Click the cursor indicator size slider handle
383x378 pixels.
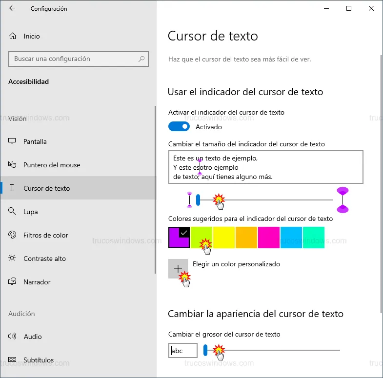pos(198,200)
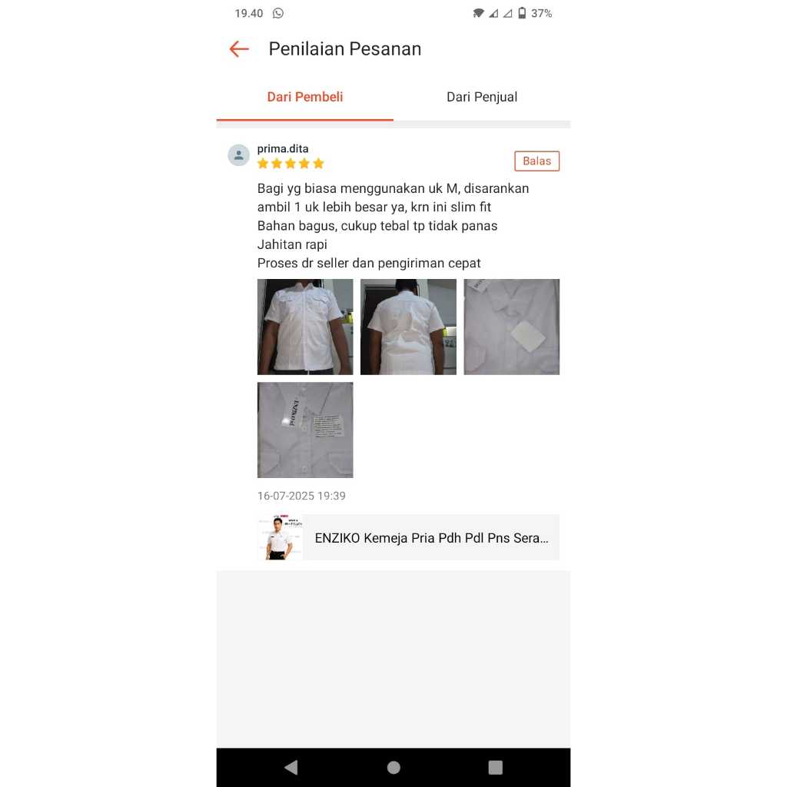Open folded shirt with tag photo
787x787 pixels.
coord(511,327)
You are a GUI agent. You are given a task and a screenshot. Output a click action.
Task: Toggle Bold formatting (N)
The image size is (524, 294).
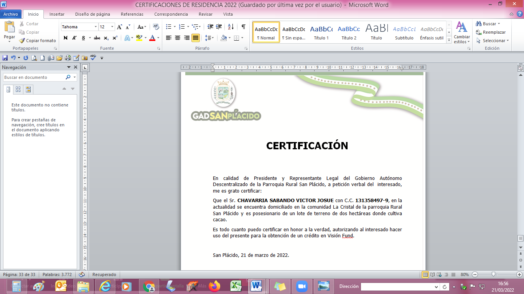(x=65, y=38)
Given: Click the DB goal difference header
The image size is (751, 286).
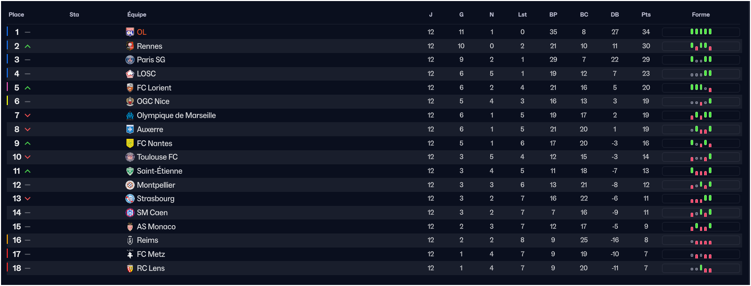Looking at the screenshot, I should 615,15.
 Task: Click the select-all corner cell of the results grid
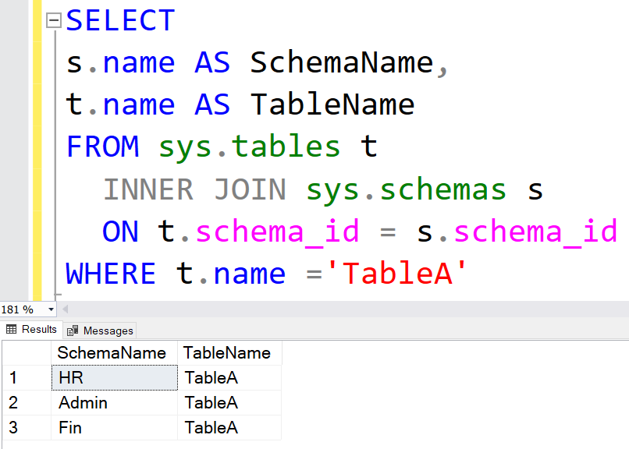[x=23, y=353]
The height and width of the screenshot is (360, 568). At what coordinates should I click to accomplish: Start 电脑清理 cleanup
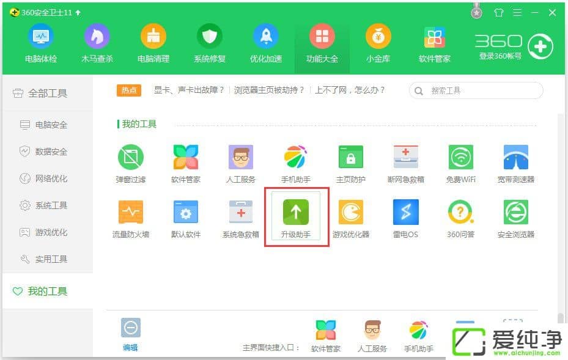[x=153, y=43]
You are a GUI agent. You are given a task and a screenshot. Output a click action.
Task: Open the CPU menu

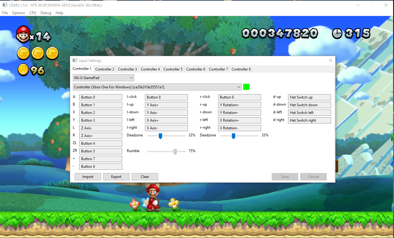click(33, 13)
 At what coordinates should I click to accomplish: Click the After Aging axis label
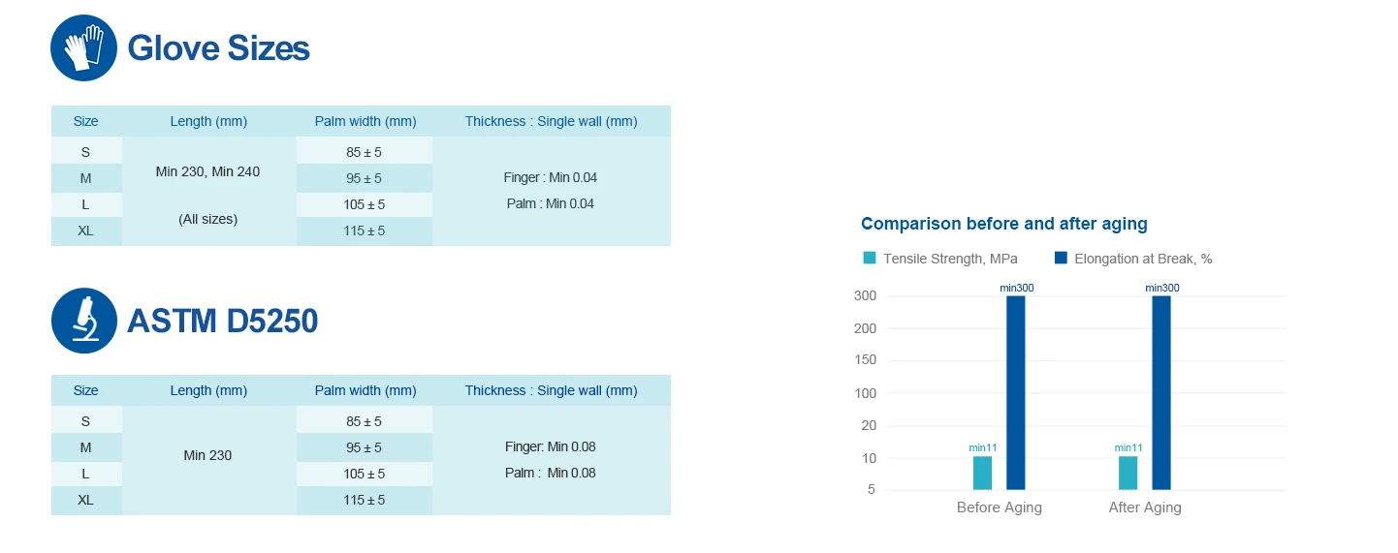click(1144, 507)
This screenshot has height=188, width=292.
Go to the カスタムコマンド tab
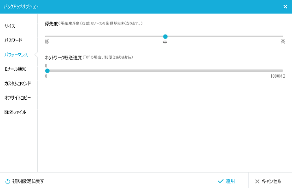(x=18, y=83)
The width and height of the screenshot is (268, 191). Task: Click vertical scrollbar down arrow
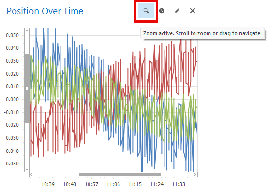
·····
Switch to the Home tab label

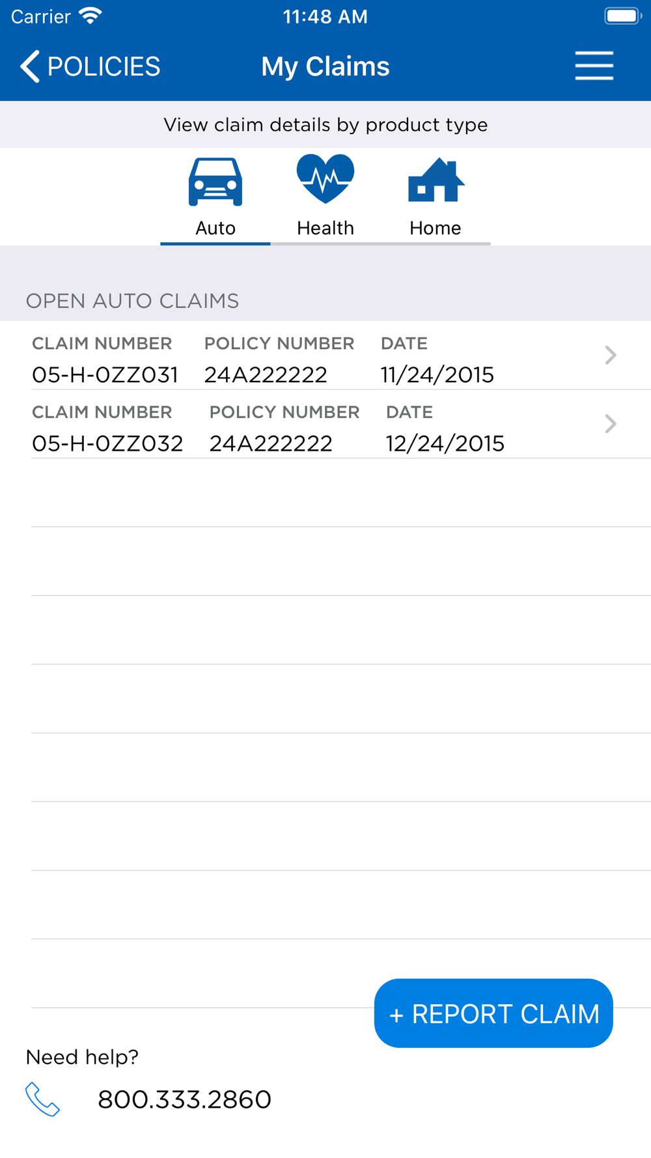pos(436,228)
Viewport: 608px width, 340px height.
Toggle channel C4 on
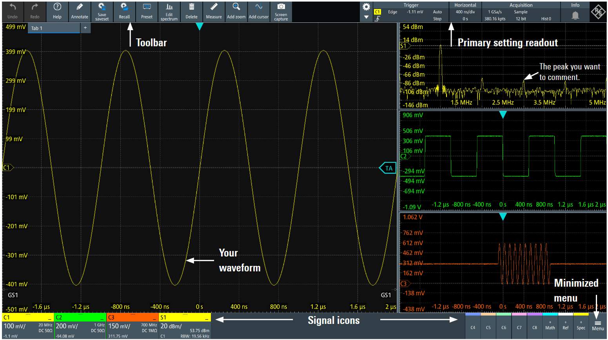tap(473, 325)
·····
§ **Problem to work on**
Return only the stretch above from the line containing "Click the cursor indicator size slider handle" through the line containing "The width and", word for word and without pictures.

§ **Exercise result**
Click the cursor indicator size slider handle
383x378 pixels.
pos(198,200)
Open folded shirt with tag photo
787x787 pixels.
coord(511,327)
You are a GUI agent. You are given a task and a screenshot. Output a click action.
Task: Toggle Bold formatting (N)
The image size is (524, 294).
(x=65, y=38)
Given: Click the DB goal difference header
The image size is (751, 286).
Looking at the screenshot, I should 615,15.
 Task: Click the select-all corner cell of the results grid
[x=23, y=353]
The height and width of the screenshot is (360, 568). At what coordinates should I click to accomplish: Start 电脑清理 cleanup
[x=153, y=43]
You are a GUI agent. You are given a task and a screenshot. Output a click action.
Task: Open the CPU menu

click(33, 13)
 At what coordinates should I click to accomplish: Click the After Aging axis label
click(1144, 507)
This screenshot has height=188, width=292.
Go to the カスタムコマンド tab
(x=18, y=83)
The width and height of the screenshot is (268, 191). Task: Click vertical scrollbar down arrow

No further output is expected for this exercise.